***** AVAILABLE DATA *****

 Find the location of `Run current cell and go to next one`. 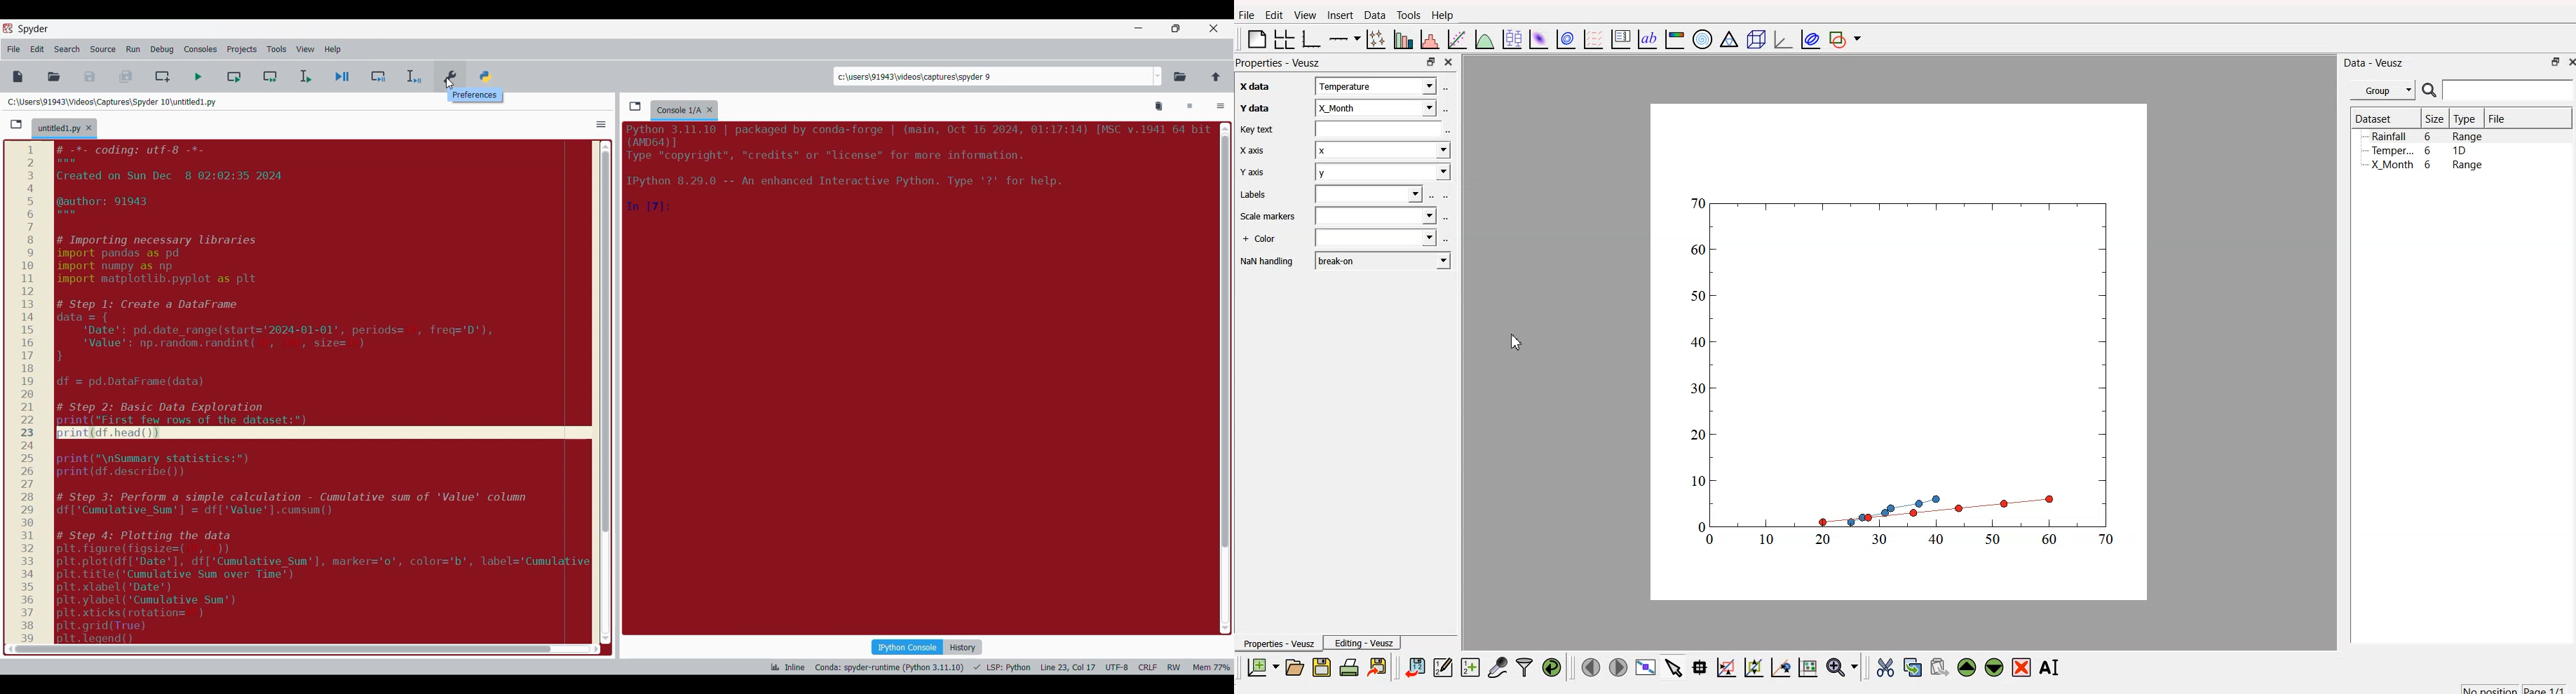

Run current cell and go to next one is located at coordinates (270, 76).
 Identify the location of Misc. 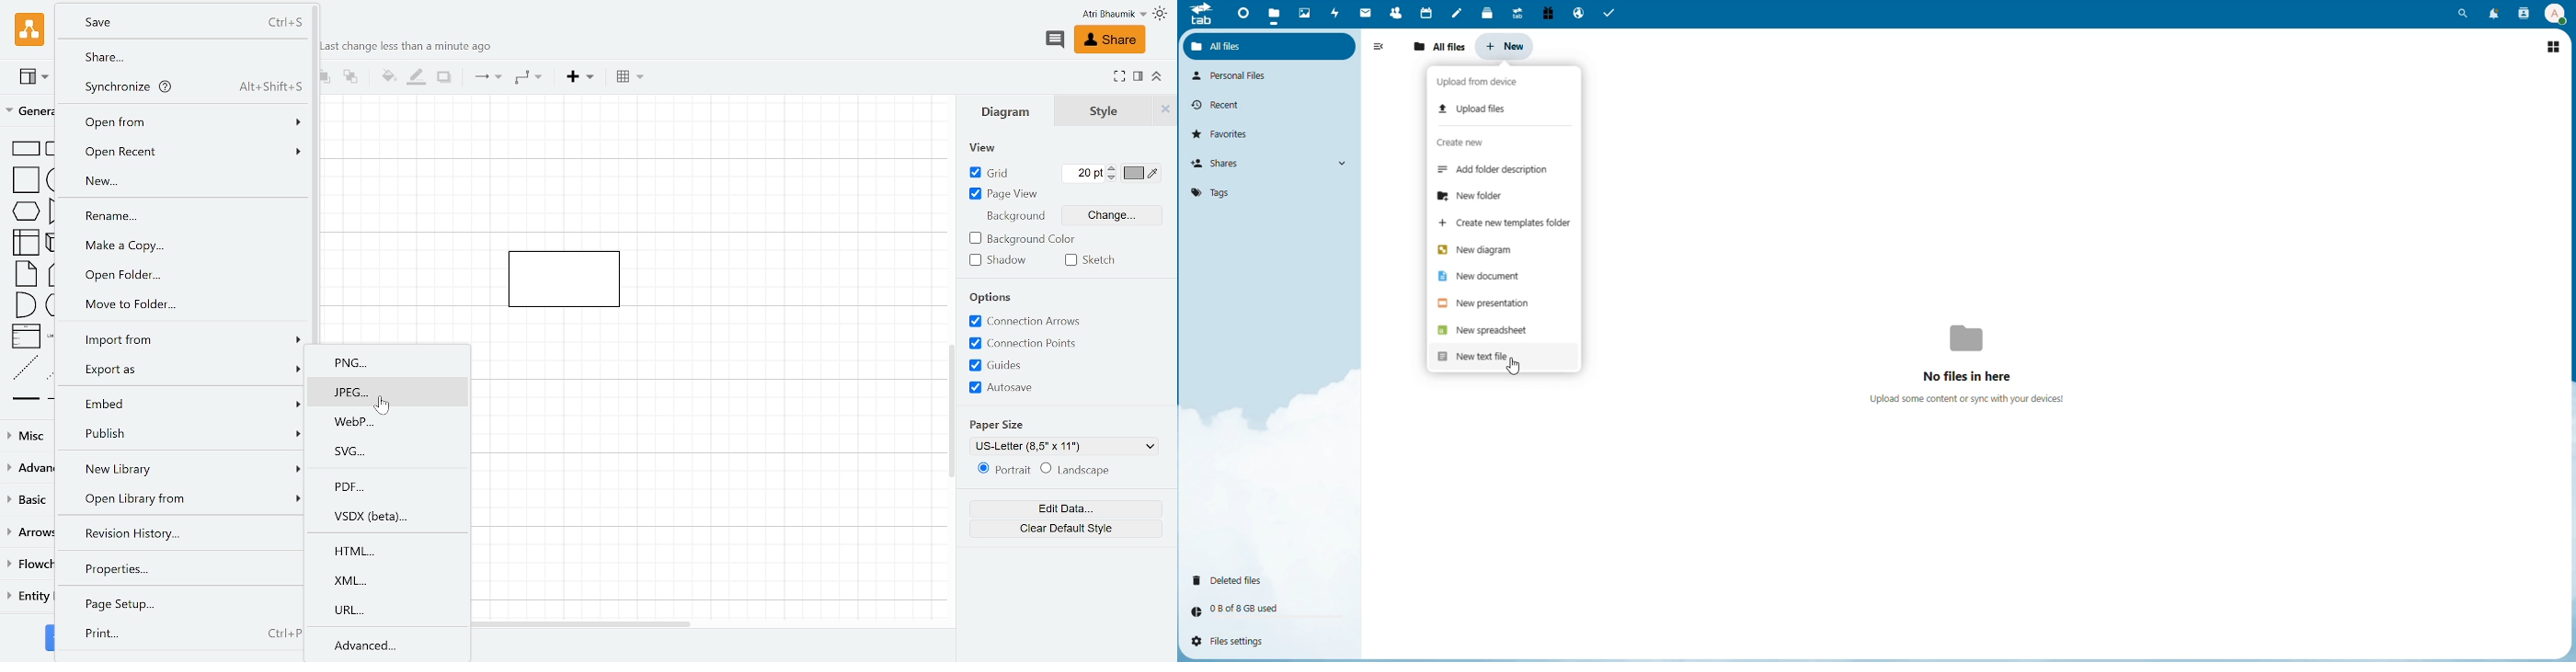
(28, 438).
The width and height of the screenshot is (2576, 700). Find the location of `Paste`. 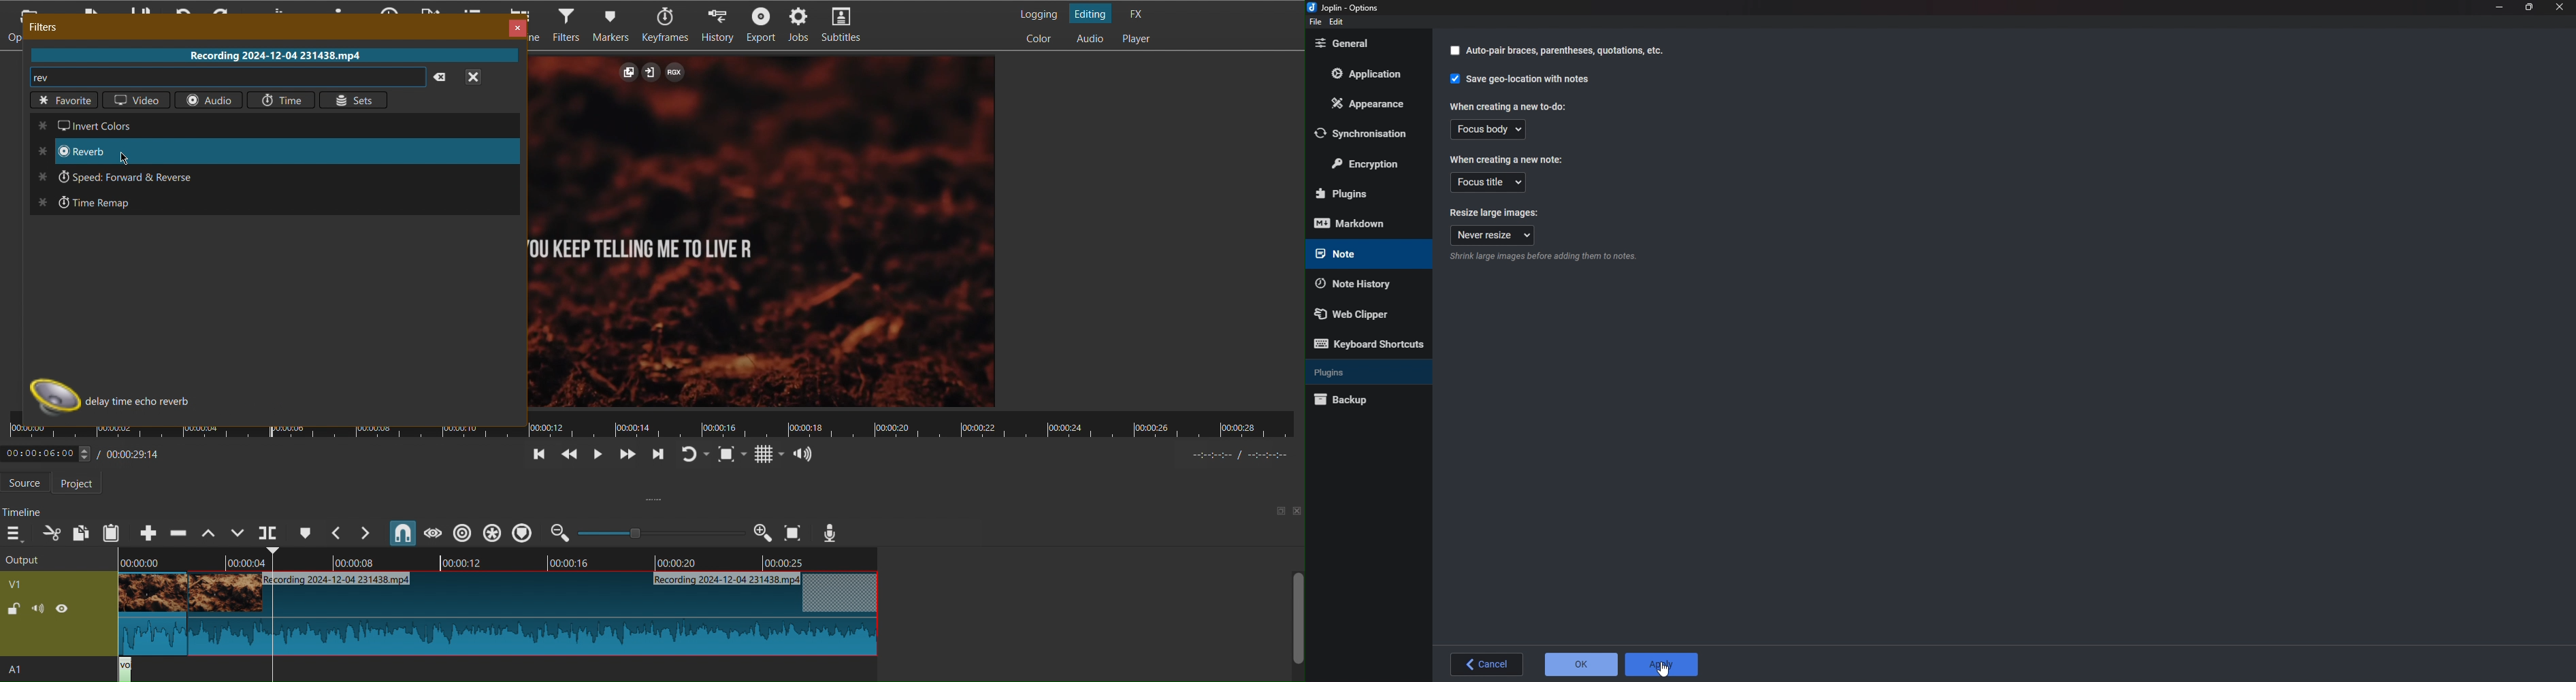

*****

Would you repeat all of the material above word for word, leaving out the pictures?

 Find the location of `Run current cell and go to next one`. 

Run current cell and go to next one is located at coordinates (270, 76).
 Identify the location of Misc. 
(28, 438).
The width and height of the screenshot is (2576, 700). Find the location of `Paste`. 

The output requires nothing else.